[Task prompt]
Copy nothing from the entries below except the lines from the one containing "Viewport: 1200px width, 832px height." through the one containing "Click the small", and copy those exactly.

[Supplied records]
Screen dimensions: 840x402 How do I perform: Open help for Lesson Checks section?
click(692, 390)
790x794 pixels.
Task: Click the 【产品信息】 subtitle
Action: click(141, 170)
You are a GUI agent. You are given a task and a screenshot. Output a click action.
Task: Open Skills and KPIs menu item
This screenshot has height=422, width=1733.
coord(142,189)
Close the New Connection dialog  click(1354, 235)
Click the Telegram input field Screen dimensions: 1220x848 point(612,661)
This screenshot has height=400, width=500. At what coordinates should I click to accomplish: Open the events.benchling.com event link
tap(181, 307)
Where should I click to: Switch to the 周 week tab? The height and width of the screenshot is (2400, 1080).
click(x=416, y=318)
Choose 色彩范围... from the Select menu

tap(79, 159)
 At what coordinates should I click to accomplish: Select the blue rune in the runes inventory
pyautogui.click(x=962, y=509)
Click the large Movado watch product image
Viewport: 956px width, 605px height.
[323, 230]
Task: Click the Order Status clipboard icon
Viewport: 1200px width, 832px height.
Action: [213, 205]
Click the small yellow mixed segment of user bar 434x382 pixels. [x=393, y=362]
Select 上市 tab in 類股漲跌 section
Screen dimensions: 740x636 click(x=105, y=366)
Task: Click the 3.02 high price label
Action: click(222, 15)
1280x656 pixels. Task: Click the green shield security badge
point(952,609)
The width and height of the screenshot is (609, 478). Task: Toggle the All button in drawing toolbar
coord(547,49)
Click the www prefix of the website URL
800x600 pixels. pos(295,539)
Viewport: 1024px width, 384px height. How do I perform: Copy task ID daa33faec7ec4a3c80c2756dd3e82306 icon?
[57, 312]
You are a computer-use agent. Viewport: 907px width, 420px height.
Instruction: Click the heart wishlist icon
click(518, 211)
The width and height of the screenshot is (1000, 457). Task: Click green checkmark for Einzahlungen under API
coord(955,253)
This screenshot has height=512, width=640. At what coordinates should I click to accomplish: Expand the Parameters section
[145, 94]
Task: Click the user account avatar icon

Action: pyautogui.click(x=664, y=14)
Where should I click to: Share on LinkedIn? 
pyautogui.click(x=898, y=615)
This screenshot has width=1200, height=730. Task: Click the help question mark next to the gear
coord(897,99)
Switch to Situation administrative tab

[Exercise answer]
Viewport: 1200px width, 832px height.
Action: [213, 205]
Click the small yellow mixed segment of user bar 434x382 pixels. [x=393, y=362]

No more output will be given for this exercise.